There is a new set of daytime running lights incorporated into the lower part of the front air dam, and an ‘improved’ character line running from the front to rear.
That gives it an ‘elegant, dynamic’ exterior, Lexus said, emphasising the company’s new design language.
The RX’s headlights have also been made more slender, while the rear lamps feature an ‘L’ shape motif.
To improve the RX’s handling, Lexus said its engineers have ‘scrutinised every part of the vehicle’ and tweaked body rigidity and the suspension system, which involved adding a new shock absorber and brake control system.
Part of the improvements includes using Laser Screw Welding (LSW) and spot welding together with the increased use of high-strength adhesives – 4.2 metres of the stuff, to be exact.
The stabiliser bars have been stiffened, and are now hollow and 1mm wider.
Combined with enhanced hub rigidity, the result is a more immediate response to steering inputs in the new RX, Lexus said.
The new RX also features Active Cornering Assist (ACA) that suppresses understeer when stepping on the throttle mid-corner, as well as a tweaked EPS.
All of that results in a “truly linear steering feel”, allowing the RX to accurately trace the desired driving line in all types of conditions, Lexus said.
To eliminate minute road surface imperfections, the new RX gets redesigned shocks with a new Friction Control Device (FCD), which also enable the RX to corner flat.
Also available on the RX is Lexus’ cool headlight system – called, equally coolly, BladeScan Type AHS – that shines light through a spinning mirror to better distribute light in front of the vehicle.
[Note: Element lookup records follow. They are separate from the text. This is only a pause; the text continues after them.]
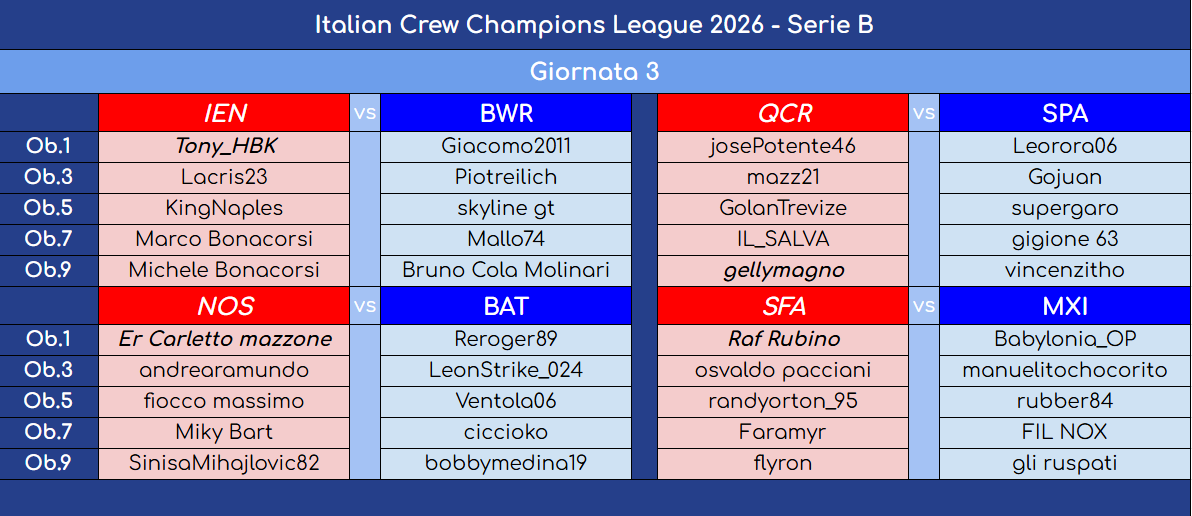The height and width of the screenshot is (516, 1192).
Task: Select the gellymagno player cell
Action: 783,271
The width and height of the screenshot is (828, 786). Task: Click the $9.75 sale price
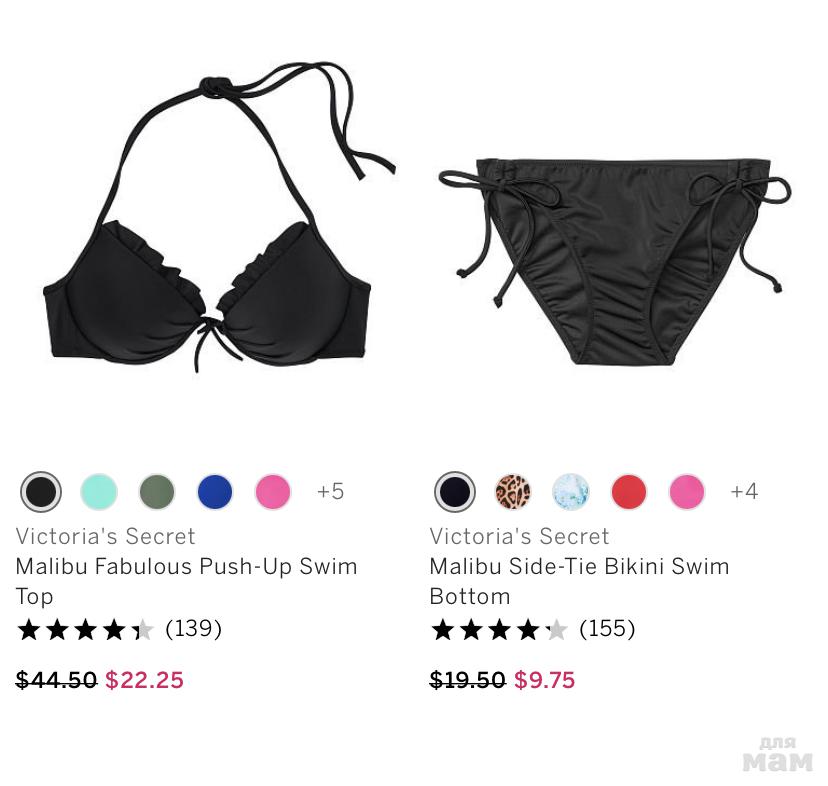coord(544,680)
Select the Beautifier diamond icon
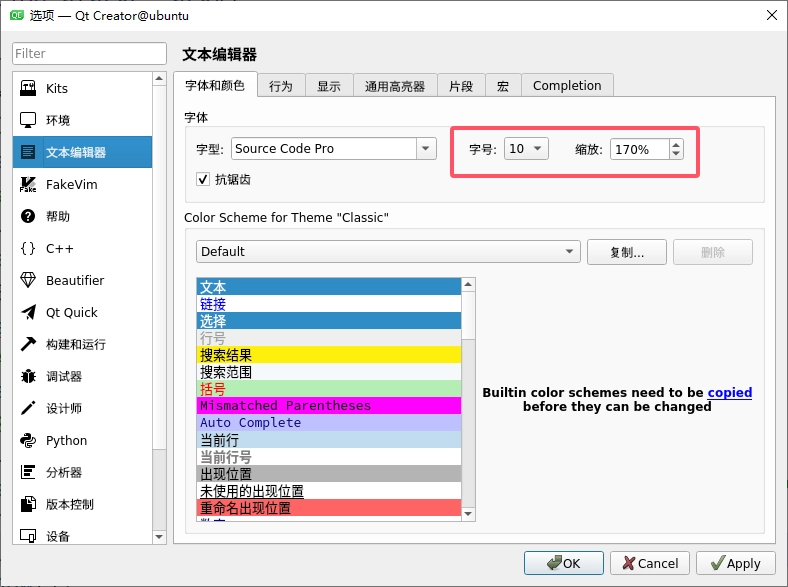Viewport: 788px width, 587px height. click(28, 281)
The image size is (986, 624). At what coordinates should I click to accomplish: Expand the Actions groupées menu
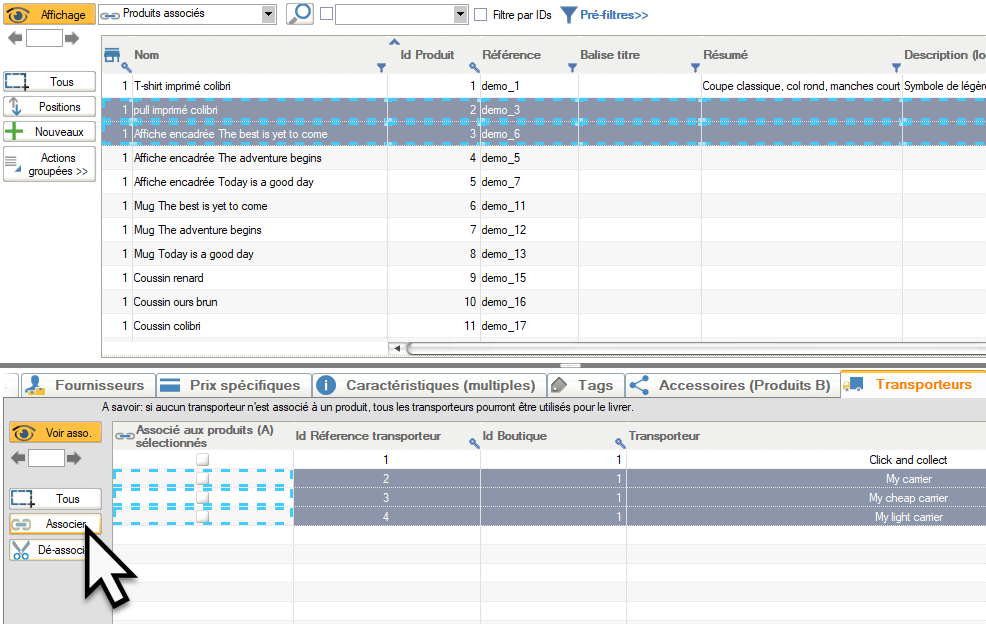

A type of adaptive lighting system, BladeScan Type AHS involves an LED light shining onto a blade mirror spinning at high speed.
The light is transferred to a lens to illuminate the road ahead.
“While the light does not appear to be moving, the BladeScan Type AHS precisely controls light distribution by synchronising the rotation of the blade mirror and switching the LED headlamps on and off.
“Because the effect of the high beam can be expanded in a more natural manner, the system illuminates spots that may be difficult to see with conventional high-beam systems, such as the shoulder of the road. It also allows the driver to recognise pedestrians and road signs much earlier, without impeding the visibility of drivers in the vehicle, or drivers travelling in the opposite direction,” Lexus said.
The system, cool as it is, is not yet available in all markets due to ‘regional regulations’, Lexus added in a press statement.
The new RX also gets fitted with Lexus Safety System +, a suite of advanced safety systems.
First up is Pre-Collision System, which uses an in-vehicle camera and front-grille-mounted millimetre-wave radar to help spot bicyclists during the day and pedestrians during low-light conditions.
Dynamic Radar Cruise Control (DRCC) and Lane Tracing Assist (LTA) help keep the driver stay in lane. If the system detects a potential lane departure, then LTA alerts the driver with a visual warning and either an audible alert or steering wheel vibration (it may also apply a small steering correction).
The Adaptive High-beam System (AHS) which automatically reduces brightness in specific regions ahead of the car to avoid harshly illuminating oncoming vehicles or those in front of the vehicle.
Road Sign Assist (RSA) acquires road sign information using a camera and navigation maps and displays them on the heads-up display and multi-information display, which reduces possible driver failure to recognise signs, and encourages safe driving.